▸ **EXERCISE PROMPT**
A verbatim copy of every entry is required.
┄┄┄┄┄┄┄┄┄┄┄┄┄┄┄┄┄┄┄┄
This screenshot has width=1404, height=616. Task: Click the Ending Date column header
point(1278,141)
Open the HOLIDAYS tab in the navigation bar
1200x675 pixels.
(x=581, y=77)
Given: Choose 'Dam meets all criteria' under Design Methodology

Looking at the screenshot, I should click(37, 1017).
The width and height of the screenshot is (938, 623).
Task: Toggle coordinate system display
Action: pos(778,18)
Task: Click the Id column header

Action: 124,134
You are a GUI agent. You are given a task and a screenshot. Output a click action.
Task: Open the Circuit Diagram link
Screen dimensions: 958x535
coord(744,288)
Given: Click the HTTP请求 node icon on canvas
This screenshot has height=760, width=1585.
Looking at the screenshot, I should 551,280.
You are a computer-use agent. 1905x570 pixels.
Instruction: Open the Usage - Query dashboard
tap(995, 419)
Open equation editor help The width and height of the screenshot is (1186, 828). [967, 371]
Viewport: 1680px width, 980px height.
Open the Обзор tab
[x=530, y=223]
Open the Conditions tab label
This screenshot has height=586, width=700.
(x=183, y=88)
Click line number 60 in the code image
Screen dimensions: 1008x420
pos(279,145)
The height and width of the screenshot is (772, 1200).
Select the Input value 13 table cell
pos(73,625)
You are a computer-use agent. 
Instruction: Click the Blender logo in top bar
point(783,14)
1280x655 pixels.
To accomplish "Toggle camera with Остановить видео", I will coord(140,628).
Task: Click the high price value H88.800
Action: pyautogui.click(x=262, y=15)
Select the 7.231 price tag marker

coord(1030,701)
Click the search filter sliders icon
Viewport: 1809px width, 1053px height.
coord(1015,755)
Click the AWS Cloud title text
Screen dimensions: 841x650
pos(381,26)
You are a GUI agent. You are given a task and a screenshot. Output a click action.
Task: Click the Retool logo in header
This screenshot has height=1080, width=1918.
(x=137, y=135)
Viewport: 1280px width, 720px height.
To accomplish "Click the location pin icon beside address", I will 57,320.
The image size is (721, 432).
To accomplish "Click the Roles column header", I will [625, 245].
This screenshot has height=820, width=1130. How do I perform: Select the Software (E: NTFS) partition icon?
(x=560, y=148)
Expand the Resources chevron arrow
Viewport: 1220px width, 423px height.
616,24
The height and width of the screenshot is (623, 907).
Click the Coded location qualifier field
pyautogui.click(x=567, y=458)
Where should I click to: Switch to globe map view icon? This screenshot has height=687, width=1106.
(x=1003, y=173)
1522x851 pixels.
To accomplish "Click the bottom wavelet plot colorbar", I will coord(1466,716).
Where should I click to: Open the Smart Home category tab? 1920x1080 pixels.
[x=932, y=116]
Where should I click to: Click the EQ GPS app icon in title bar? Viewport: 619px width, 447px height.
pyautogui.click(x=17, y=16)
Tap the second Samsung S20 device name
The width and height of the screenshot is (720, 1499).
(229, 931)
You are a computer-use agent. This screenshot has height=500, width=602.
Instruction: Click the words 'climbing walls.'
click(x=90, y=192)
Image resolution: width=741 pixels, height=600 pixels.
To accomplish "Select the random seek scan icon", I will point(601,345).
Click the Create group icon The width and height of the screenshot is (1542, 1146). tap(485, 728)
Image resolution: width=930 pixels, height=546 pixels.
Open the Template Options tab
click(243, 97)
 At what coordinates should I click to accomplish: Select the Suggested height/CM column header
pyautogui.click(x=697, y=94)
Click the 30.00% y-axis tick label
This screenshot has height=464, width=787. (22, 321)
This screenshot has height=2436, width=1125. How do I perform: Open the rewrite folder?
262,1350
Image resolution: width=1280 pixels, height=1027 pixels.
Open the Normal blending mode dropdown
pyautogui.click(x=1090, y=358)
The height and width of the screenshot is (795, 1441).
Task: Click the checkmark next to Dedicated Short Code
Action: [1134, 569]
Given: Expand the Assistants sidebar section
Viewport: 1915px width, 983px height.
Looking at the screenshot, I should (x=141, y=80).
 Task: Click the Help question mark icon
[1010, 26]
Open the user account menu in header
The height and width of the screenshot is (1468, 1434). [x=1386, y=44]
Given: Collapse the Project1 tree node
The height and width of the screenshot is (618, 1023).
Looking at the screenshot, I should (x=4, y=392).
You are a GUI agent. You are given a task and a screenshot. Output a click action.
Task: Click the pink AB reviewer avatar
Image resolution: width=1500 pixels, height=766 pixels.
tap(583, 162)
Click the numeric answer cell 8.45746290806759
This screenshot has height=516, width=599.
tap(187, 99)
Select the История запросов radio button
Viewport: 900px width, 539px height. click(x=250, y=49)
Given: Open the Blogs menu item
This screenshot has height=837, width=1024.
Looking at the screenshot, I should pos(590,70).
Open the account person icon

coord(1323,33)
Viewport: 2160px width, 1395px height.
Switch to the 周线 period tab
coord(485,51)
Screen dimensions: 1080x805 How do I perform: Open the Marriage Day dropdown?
┄┄┄┄┄┄┄┄┄┄┄┄┄┄┄┄┄┄┄┄
▸ **RESULT OF THIS EXERCISE**
This screenshot has width=1404, height=616. Task: Click the Ending Date column header
point(1278,141)
Open the HOLIDAYS tab in the navigation bar
1200x675 pixels.
(x=581, y=77)
Given: Choose 'Dam meets all criteria' under Design Methodology

Looking at the screenshot, I should click(37, 1017).
The width and height of the screenshot is (938, 623).
Task: Toggle coordinate system display
Action: pos(778,18)
Task: Click the Id column header

Action: 124,134
You are a GUI agent. You are given a task and a screenshot. Output a click action.
Task: Open the Circuit Diagram link
Screen dimensions: 958x535
coord(744,288)
Given: Click the HTTP请求 node icon on canvas
This screenshot has height=760, width=1585.
Looking at the screenshot, I should 551,280.
You are a computer-use agent. 1905x570 pixels.
Instruction: Open the Usage - Query dashboard
tap(995, 419)
Open equation editor help The width and height of the screenshot is (1186, 828). [967, 371]
Viewport: 1680px width, 980px height.
Open the Обзор tab
[x=530, y=223]
Open the Conditions tab label
This screenshot has height=586, width=700.
(x=183, y=88)
Click line number 60 in the code image
Screen dimensions: 1008x420
pos(279,145)
The height and width of the screenshot is (772, 1200).
Select the Input value 13 table cell
pos(73,625)
You are a computer-use agent. 
Instruction: Click the Blender logo in top bar
point(783,14)
1280x655 pixels.
To accomplish "Toggle camera with Остановить видео", I will coord(140,628).
Task: Click the high price value H88.800
Action: pyautogui.click(x=262, y=15)
Select the 7.231 price tag marker

coord(1030,701)
Click the search filter sliders icon
Viewport: 1809px width, 1053px height.
coord(1015,755)
Click the AWS Cloud title text
Screen dimensions: 841x650
pos(381,26)
You are a GUI agent. You are given a task and a screenshot. Output a click action.
Task: Click the Retool logo in header
This screenshot has height=1080, width=1918.
(x=137, y=135)
Viewport: 1280px width, 720px height.
To accomplish "Click the location pin icon beside address", I will 57,320.
The image size is (721, 432).
To accomplish "Click the Roles column header", I will [625, 245].
This screenshot has height=820, width=1130. How do I perform: Select the Software (E: NTFS) partition icon?
(x=560, y=148)
Expand the Resources chevron arrow
Viewport: 1220px width, 423px height.
616,24
The height and width of the screenshot is (623, 907).
Click the Coded location qualifier field
pyautogui.click(x=567, y=458)
Where should I click to: Switch to globe map view icon? This screenshot has height=687, width=1106.
(x=1003, y=173)
1522x851 pixels.
To accomplish "Click the bottom wavelet plot colorbar", I will coord(1466,716).
Where should I click to: Open the Smart Home category tab? 1920x1080 pixels.
[x=932, y=116]
Where should I click to: Click the EQ GPS app icon in title bar? Viewport: 619px width, 447px height.
pyautogui.click(x=17, y=16)
Tap the second Samsung S20 device name
The width and height of the screenshot is (720, 1499).
(229, 931)
You are a computer-use agent. This screenshot has height=500, width=602.
Instruction: Click the words 'climbing walls.'
click(x=90, y=192)
Image resolution: width=741 pixels, height=600 pixels.
To accomplish "Select the random seek scan icon", I will point(601,345).
Click the Create group icon The width and height of the screenshot is (1542, 1146). tap(485, 728)
Image resolution: width=930 pixels, height=546 pixels.
Open the Template Options tab
click(243, 97)
 At what coordinates should I click to accomplish: Select the Suggested height/CM column header
pyautogui.click(x=697, y=94)
Click the 30.00% y-axis tick label
This screenshot has height=464, width=787. (22, 321)
This screenshot has height=2436, width=1125. How do I perform: Open the rewrite folder?
262,1350
Image resolution: width=1280 pixels, height=1027 pixels.
Open the Normal blending mode dropdown
pyautogui.click(x=1090, y=358)
The height and width of the screenshot is (795, 1441).
Task: Click the checkmark next to Dedicated Short Code
Action: [1134, 569]
Given: Expand the Assistants sidebar section
Viewport: 1915px width, 983px height.
Looking at the screenshot, I should (x=141, y=80).
 Task: Click the Help question mark icon
[1010, 26]
Open the user account menu in header
The height and width of the screenshot is (1468, 1434). [x=1386, y=44]
Given: Collapse the Project1 tree node
The height and width of the screenshot is (618, 1023).
Looking at the screenshot, I should (x=4, y=392).
You are a GUI agent. You are given a task and a screenshot. Output a click action.
Task: Click the pink AB reviewer avatar
Image resolution: width=1500 pixels, height=766 pixels.
tap(583, 162)
Click the numeric answer cell 8.45746290806759
This screenshot has height=516, width=599.
tap(187, 99)
Select the История запросов radio button
Viewport: 900px width, 539px height. click(x=250, y=49)
Given: Open the Blogs menu item
This screenshot has height=837, width=1024.
Looking at the screenshot, I should pos(590,70).
Open the account person icon

coord(1323,33)
Viewport: 2160px width, 1395px height.
Switch to the 周线 period tab
coord(485,51)
Screen dimensions: 1080x805 How do I perform: Open the Marriage Day dropdown?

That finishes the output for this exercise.